Columns 26 and 27 visualize the formation of an allocation option
when an elevator chromosome is used, one gene corresponding to each landing call.
Column 26 shows the active landing calls in order, the highest floor number being
placed topmost and the lowest floor number bottommost in the example in Fig. 1.
Column 27 contains the actual elevator chromosome, which, corresponding to the number
of landing calls, consists of five genes 30, which contain information regarding
the elevator serving the call. For each landing call there is one gene. Arrows 32
visualize the formation of a gene. According to elevator chromosome 27 and gene
102, elevator LIFT0 serves the call from floor 11. According to genes 100 and 101,
elevator LIFT1 serves the calls from floors 4 and 7, and similarly, according to
genes 103 and 104, elevator LIFT2 serves calls 13 and 14. During the formation of
the elevator chromosome, the active landing calls in the up and down directions
are encoded so that the position of the gene in the elevator chromosome carries
information about a landing call. After allocation has been performed, the information
of the elevator chromosome is decoded to corresponding landing calls.
Fig. 2 presents the principle of genetic allocation after the formation
of a chromosome. From the chromosomes, a population 34 comprising a selected number
Np of elevator chromosomes is generated. The chromosomes 1-np,
which are possible allocation alternatives for the existing calls, correspond to
the situation illustrated in Fig. 1, i.e. there are five down-calls from floors
4, 7,11, 13, 14 to be served. At first, each gene in the chromosomes comprised in
the population 34 is given a random elevator number or advance information is utilized
if available. Further, according to the invention, the genes of one chromosome 80
are assigned the values of the genes of the chromosome selected on the preceding
allocation cycle, in order from left to right LIFT0 LIFT0 LIFT2 LIFT2 LIFT1. At
this point, let it be noted that this is only an example of the selection chromosome
values and does not necessarily represent the best alternative in the case of Fig.

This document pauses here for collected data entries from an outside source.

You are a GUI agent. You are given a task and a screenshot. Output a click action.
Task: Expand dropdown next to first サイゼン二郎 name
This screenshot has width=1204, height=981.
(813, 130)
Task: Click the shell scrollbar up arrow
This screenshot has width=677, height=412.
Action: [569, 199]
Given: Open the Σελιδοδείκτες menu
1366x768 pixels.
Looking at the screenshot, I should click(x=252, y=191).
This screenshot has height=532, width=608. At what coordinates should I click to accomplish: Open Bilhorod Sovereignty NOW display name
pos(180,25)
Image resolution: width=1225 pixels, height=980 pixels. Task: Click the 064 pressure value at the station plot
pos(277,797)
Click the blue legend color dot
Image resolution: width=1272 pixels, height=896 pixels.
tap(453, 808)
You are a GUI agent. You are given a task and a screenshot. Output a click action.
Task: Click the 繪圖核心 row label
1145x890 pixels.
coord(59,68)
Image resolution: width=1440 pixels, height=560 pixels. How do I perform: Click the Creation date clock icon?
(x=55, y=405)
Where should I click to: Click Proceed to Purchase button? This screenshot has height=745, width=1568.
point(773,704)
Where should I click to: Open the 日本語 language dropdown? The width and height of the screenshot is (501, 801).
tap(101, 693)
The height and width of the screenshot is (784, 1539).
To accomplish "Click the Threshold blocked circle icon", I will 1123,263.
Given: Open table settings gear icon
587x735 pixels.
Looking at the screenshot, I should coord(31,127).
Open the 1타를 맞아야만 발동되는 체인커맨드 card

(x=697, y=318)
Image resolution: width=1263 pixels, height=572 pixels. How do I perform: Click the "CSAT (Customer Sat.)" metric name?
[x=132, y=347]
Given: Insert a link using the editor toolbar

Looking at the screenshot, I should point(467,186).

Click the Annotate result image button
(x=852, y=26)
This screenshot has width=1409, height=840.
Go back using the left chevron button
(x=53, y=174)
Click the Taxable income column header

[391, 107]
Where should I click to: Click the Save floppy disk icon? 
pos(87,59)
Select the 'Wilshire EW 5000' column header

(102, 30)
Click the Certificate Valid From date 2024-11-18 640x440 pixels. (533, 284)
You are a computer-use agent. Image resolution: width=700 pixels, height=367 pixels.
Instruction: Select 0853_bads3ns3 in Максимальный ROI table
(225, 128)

Further, the other chromosomes in the population are also given gene
values by selecting them at random or by using a previously known selection criterion.
Application FI 951925 contains a detailed description of the calculation and use
of the fitness function 28 in allocation and in the selection of the best chromosome.
Therefore, we shall not describe it in detail in the present application.
In the foregoing, the invention has been described by referring to
examples of its preferred embodiments. However, the invention is not intended to
be limited to these examples, but instead many variations are possible within the
sphere of protection of the claims presented below.